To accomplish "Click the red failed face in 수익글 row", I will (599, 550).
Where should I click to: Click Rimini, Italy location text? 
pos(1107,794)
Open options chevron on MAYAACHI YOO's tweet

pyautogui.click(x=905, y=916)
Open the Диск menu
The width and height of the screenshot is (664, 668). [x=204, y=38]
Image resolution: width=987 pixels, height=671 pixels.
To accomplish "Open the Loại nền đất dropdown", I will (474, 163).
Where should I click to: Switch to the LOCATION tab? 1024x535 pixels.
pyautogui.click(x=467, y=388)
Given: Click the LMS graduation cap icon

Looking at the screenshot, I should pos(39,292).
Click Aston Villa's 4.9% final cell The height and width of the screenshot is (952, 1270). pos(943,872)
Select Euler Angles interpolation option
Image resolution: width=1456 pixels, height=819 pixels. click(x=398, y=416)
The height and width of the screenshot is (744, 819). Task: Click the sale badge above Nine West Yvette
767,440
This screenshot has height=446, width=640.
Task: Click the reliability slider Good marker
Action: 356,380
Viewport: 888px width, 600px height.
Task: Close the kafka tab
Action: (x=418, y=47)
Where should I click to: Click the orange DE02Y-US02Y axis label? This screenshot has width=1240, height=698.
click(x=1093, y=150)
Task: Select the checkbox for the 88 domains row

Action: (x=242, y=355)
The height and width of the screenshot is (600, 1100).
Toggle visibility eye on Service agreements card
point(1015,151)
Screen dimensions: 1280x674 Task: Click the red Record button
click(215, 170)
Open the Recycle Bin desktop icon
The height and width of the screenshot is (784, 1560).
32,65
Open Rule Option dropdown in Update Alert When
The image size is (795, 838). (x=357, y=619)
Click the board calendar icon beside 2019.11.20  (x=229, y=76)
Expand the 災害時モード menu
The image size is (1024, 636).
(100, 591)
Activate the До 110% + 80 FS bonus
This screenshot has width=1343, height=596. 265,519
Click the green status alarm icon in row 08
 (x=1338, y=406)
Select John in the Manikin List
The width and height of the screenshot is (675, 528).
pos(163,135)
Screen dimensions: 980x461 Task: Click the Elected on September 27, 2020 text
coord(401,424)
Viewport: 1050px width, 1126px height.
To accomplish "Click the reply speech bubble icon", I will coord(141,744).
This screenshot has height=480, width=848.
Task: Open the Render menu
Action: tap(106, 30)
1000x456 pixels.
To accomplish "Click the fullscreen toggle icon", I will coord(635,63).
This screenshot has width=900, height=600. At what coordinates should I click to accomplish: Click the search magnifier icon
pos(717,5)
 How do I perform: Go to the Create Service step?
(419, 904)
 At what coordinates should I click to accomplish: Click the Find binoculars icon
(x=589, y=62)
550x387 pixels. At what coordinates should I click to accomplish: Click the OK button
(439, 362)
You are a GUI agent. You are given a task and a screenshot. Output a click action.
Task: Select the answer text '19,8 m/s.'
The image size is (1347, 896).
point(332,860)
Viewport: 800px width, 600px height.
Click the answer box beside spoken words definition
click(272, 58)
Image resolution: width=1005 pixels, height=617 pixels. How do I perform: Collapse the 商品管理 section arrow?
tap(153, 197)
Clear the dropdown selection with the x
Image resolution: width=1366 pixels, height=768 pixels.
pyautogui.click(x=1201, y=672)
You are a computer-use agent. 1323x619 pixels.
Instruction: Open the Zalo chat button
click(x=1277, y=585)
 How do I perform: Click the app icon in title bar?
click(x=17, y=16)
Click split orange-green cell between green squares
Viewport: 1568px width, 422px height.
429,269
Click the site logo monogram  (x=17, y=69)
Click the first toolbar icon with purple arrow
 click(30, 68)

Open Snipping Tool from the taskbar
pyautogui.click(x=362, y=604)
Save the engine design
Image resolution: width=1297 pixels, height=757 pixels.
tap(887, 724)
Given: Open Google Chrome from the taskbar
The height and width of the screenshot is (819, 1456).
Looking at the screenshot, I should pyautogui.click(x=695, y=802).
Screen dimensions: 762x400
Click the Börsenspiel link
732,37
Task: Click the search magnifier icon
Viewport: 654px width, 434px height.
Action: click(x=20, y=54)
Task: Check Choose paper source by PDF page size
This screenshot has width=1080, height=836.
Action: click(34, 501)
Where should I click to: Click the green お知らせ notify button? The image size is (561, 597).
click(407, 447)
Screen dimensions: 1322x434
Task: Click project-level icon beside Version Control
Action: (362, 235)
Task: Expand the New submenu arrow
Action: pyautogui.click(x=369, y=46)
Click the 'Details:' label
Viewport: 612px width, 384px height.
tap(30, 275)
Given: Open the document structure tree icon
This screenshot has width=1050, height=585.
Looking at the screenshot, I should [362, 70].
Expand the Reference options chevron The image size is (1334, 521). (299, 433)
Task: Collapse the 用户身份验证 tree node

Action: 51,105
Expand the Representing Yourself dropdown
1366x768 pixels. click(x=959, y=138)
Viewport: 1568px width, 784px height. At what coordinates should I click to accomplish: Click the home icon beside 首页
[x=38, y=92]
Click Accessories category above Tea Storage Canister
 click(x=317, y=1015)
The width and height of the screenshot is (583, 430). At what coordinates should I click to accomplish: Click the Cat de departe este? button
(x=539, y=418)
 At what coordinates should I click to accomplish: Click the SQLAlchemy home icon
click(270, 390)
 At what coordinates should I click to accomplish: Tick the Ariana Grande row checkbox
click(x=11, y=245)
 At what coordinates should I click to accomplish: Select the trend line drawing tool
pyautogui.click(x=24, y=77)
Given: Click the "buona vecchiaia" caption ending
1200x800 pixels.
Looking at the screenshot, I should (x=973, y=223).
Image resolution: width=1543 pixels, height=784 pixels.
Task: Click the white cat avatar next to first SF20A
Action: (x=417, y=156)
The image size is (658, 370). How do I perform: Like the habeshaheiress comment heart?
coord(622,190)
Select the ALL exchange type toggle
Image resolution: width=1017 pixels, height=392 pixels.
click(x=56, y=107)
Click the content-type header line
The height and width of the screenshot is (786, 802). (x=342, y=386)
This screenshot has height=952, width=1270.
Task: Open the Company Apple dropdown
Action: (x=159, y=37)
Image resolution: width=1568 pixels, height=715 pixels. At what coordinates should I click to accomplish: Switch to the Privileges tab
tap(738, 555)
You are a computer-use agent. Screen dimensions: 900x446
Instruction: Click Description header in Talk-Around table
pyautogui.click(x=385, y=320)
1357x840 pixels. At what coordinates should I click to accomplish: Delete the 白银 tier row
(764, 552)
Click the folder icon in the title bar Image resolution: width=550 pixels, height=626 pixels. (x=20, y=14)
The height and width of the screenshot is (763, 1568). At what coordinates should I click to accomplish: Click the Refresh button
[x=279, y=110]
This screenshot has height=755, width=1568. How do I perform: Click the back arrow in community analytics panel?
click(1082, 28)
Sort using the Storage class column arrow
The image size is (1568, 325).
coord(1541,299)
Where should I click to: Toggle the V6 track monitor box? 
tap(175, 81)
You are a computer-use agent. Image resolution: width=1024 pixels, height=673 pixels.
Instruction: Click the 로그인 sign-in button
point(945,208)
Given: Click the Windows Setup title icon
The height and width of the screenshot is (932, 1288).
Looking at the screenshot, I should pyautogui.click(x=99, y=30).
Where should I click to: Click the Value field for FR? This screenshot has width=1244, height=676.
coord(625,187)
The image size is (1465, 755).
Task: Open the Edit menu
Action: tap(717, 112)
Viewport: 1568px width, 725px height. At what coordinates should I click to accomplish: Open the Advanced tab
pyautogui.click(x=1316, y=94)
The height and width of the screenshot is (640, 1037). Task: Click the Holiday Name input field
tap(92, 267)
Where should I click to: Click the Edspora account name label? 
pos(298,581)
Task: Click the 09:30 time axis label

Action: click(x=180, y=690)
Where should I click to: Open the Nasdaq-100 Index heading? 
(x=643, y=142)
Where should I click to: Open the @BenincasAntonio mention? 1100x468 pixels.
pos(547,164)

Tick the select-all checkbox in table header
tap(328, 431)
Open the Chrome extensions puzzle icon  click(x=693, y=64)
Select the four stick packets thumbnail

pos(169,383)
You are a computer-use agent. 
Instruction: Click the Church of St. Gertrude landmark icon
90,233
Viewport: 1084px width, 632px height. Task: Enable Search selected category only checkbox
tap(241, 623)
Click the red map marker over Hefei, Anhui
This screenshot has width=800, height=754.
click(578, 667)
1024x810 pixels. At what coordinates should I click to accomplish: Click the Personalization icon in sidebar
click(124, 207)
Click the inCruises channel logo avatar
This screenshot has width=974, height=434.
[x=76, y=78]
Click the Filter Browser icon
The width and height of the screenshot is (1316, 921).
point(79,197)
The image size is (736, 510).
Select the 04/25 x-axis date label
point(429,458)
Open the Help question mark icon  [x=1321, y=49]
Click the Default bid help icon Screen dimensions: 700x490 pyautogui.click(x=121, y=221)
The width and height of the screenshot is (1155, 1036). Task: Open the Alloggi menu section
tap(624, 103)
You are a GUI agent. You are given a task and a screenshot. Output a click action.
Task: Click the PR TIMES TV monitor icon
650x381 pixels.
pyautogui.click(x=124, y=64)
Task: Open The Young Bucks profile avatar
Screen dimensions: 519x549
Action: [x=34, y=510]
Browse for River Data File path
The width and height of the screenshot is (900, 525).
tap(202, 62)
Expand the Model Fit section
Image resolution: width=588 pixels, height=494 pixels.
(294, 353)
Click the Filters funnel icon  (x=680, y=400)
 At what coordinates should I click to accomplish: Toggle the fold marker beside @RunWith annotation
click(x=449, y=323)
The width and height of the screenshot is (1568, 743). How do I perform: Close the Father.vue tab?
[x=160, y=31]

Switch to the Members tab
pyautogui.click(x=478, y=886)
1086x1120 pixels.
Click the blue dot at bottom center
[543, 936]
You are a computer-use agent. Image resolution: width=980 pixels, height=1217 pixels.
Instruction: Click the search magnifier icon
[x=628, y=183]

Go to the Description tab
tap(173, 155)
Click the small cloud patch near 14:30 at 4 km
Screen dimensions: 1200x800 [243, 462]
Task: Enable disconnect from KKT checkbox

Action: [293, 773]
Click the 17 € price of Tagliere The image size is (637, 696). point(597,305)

-----

Give back, unchanged, the run of lines in the listing above that begins at the line containing "Image resolution: width=1568" and ends at the line containing "Click the folder", both included.

Image resolution: width=1568 pixels, height=715 pixels. At what coordinates should I click to accomplish: Switch to the Privileges tab
tap(738, 555)
You are a computer-use agent. Screen dimensions: 900x446
Instruction: Click Description header in Talk-Around table
pyautogui.click(x=385, y=320)
1357x840 pixels. At what coordinates should I click to accomplish: Delete the 白银 tier row
(764, 552)
Click the folder icon in the title bar Image resolution: width=550 pixels, height=626 pixels. (x=20, y=14)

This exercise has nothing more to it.